# Stoeger Slug Barrel?



## A&M (Jan 15, 2012)

Does anyone know if there is such a thing as a slug barrel for a Stoeger Model 2000, 12 gauge semi-auto? I did a search online and came up with a goose egg.


----------



## steven l hansell (Jan 20, 2012)

Yes. I have one with mine. Never used it though.


----------



## georgia_home (Jan 20, 2012)

did you try going to the stoeger web site? i'd imagine there would be a catalog there, which you could download and check. most manu's have their offerings on-line and easily viewed.

good luck!


----------



## A&M (Jan 23, 2012)

I did try going to there website and I couldn't find it on there.  Might have to make some phone calls? Thanks.


----------



## georgia_home (Jan 23, 2012)

before i posted, i went to the stoeger web site. it "seemed" easy to find.

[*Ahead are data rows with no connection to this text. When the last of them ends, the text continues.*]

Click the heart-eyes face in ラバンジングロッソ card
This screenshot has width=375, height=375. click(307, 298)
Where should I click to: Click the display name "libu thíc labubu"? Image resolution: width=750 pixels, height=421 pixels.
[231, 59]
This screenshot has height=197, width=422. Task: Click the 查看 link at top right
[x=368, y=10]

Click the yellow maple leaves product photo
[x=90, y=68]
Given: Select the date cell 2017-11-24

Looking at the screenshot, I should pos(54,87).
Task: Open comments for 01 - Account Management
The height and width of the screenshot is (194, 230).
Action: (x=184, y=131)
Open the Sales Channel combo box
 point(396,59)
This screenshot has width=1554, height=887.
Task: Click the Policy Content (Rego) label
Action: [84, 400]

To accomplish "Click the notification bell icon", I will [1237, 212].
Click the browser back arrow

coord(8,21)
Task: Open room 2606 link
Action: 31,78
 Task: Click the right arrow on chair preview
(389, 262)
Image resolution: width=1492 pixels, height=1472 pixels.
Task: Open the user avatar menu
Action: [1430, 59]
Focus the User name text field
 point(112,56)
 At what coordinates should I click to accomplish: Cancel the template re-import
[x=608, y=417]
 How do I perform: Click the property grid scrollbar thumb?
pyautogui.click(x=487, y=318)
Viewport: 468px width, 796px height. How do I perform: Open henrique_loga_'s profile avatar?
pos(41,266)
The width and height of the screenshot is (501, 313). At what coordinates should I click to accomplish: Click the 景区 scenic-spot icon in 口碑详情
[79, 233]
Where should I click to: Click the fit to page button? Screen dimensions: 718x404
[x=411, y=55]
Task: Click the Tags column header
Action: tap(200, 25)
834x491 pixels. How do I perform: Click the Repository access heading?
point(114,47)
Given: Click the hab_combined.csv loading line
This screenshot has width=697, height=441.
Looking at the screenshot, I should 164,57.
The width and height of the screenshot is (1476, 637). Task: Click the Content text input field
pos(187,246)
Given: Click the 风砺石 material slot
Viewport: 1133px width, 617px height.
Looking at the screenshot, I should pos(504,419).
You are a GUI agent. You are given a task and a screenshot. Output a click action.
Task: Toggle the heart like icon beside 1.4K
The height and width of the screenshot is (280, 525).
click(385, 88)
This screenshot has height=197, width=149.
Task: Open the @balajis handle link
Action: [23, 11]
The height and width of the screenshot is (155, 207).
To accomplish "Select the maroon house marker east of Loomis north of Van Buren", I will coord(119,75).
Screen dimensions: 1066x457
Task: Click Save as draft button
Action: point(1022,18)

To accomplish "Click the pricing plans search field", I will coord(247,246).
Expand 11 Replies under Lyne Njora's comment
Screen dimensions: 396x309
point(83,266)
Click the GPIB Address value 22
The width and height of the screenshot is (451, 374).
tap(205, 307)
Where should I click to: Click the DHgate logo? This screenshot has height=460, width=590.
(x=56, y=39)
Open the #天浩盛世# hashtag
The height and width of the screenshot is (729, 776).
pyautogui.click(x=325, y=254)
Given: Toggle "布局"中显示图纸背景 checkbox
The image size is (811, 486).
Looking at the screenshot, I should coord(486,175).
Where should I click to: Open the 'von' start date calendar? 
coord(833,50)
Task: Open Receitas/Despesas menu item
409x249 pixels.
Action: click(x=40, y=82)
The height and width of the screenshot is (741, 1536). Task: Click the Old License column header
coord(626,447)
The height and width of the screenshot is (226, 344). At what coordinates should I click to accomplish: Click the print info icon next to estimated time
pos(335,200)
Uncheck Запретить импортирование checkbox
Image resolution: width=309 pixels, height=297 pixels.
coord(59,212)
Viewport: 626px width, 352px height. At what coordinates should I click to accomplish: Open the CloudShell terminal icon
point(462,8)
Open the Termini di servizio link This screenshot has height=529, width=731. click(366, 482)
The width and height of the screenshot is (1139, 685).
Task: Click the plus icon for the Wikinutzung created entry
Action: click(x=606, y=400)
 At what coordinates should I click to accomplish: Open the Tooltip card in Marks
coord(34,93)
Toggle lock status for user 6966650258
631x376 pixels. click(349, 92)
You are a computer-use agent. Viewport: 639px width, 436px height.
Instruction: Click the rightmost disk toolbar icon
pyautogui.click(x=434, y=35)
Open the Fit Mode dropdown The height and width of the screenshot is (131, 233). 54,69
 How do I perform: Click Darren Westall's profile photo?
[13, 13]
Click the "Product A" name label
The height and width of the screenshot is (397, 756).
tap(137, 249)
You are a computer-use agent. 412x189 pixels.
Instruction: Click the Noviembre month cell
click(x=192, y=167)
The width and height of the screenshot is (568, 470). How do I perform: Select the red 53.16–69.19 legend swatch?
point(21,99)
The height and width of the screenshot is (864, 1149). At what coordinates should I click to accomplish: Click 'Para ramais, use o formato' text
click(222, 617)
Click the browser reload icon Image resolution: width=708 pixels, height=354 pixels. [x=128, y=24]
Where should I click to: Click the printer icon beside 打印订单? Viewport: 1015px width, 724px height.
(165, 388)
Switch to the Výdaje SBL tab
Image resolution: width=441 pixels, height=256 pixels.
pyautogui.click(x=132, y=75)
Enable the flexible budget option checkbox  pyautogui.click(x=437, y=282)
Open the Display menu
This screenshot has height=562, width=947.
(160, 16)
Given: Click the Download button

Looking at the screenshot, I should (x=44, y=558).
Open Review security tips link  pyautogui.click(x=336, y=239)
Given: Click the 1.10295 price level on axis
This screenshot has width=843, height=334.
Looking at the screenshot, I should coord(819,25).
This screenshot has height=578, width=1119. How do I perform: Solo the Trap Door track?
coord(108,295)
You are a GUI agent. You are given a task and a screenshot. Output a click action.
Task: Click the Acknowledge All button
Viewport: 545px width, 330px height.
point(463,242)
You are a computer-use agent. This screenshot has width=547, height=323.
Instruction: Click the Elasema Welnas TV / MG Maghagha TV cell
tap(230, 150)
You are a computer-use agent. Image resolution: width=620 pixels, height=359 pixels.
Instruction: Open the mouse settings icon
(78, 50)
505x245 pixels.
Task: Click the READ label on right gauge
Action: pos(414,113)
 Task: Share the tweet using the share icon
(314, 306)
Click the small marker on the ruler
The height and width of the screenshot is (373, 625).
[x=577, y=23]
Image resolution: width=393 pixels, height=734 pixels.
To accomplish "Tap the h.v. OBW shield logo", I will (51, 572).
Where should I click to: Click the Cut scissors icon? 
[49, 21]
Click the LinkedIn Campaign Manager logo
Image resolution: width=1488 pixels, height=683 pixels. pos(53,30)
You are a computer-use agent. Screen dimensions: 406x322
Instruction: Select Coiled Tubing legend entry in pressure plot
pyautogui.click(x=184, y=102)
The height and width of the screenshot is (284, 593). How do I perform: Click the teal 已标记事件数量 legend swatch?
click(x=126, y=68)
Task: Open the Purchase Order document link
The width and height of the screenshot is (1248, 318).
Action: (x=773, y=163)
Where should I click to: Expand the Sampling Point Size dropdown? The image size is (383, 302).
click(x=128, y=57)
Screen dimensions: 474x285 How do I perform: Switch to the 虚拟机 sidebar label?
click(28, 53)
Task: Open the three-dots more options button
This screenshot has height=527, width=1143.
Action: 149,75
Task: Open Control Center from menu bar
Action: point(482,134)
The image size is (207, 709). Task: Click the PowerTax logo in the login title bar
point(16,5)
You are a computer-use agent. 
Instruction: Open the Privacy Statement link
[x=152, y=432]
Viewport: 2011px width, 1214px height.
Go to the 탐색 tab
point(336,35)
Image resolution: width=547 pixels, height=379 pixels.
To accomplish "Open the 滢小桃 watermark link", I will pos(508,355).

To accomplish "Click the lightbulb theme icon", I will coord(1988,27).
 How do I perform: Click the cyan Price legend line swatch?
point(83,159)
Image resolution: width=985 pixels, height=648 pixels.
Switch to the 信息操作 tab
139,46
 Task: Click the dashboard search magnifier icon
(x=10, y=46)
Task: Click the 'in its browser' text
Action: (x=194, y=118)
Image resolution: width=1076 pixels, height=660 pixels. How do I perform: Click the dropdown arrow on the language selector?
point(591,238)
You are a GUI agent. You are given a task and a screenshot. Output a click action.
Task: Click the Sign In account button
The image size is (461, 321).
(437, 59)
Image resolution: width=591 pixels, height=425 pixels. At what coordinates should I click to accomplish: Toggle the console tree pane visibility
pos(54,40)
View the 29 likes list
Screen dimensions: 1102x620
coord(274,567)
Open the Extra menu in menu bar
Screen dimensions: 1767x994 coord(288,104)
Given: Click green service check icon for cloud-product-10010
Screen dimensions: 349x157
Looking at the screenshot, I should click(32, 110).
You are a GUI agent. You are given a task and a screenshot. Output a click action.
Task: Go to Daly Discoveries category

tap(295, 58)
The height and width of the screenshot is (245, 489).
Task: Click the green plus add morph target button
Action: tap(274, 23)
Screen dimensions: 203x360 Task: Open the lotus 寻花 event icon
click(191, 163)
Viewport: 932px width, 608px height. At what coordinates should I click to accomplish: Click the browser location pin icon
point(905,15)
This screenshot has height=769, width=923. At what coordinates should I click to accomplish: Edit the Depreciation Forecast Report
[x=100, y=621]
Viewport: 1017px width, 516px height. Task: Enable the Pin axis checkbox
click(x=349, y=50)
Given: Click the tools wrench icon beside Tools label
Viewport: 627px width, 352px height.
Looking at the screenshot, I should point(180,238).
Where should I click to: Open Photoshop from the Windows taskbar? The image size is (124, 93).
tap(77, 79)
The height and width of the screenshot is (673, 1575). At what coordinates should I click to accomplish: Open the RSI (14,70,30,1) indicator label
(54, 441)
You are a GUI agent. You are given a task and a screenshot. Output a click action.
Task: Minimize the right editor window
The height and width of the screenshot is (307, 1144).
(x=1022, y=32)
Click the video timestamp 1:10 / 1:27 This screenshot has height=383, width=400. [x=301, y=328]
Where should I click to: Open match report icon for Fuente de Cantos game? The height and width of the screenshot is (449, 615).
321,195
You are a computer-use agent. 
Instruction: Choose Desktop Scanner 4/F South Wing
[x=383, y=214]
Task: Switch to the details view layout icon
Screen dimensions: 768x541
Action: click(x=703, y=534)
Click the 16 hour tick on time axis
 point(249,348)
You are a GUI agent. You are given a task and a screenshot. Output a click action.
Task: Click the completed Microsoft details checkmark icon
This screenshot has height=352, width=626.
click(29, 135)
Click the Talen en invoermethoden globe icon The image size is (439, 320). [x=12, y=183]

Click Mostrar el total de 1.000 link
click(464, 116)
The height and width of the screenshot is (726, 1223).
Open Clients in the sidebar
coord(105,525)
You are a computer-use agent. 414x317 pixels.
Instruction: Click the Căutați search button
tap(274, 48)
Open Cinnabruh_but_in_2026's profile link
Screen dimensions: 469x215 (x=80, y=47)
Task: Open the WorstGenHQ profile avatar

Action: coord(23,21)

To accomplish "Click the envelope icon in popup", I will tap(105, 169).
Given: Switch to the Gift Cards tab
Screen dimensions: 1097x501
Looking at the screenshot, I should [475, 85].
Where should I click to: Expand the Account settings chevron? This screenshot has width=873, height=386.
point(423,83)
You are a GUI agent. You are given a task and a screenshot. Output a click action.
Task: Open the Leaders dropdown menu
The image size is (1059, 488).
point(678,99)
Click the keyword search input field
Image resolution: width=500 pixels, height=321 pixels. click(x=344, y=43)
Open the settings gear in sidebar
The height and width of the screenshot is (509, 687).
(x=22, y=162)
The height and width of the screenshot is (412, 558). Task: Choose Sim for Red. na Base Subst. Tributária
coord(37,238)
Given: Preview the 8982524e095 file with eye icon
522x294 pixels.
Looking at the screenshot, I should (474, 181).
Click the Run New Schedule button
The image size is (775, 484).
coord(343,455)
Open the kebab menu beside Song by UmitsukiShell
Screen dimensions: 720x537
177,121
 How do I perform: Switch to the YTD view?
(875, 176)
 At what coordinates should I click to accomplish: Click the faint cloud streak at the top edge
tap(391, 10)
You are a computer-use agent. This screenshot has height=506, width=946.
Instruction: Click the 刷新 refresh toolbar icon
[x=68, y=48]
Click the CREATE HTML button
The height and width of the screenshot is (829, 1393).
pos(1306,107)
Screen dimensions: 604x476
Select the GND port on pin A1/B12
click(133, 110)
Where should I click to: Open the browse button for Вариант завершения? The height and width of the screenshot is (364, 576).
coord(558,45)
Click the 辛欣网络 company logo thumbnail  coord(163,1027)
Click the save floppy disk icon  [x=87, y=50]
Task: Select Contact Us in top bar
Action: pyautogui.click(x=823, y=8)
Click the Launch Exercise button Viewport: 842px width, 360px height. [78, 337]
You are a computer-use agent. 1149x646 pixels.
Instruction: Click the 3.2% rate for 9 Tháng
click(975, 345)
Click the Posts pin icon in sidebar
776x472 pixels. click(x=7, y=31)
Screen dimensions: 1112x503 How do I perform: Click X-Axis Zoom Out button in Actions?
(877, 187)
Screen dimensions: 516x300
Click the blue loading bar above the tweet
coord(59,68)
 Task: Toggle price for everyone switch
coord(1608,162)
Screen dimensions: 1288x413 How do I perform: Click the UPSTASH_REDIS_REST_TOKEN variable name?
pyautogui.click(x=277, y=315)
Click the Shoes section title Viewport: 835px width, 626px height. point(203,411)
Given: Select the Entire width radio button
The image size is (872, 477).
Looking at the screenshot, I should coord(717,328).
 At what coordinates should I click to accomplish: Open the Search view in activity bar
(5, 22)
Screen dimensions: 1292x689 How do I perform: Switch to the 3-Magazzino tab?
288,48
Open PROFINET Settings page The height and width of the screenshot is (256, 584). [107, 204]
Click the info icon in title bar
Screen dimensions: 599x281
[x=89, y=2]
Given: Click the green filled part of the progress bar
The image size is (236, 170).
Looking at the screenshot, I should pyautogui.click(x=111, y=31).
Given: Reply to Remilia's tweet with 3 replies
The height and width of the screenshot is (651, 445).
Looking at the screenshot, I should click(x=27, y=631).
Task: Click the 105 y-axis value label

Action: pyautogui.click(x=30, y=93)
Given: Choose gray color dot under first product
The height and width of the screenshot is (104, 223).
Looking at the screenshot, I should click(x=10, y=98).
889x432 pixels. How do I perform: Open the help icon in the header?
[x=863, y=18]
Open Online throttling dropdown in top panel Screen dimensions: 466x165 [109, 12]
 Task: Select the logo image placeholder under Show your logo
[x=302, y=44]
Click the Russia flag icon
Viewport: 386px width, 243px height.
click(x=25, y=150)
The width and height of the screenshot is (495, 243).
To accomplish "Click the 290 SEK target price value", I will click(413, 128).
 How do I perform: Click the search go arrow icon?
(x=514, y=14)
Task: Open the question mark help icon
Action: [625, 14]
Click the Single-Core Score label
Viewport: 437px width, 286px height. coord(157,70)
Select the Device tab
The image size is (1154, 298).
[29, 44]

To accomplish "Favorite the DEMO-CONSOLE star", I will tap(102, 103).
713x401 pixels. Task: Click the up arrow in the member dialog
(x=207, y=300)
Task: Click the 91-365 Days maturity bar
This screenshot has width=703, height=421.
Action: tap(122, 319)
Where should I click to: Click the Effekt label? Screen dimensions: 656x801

here is a link.... look for the blue color text down just a little from the top, where it says something like STOEGER PRODUCT CATALOG, it is like 5.x megs. should download very quickly, unless your on dial-up.


http://www.stoegerindustries.com/support/catalog-request.php

oh yeah, in the interest of another thread... the front page was sporting a TACTICAL O/U. wierd.



A&M said:


> I did try going to there website and I couldn't find it on there.  Might have to make some phone calls? Thanks.


----------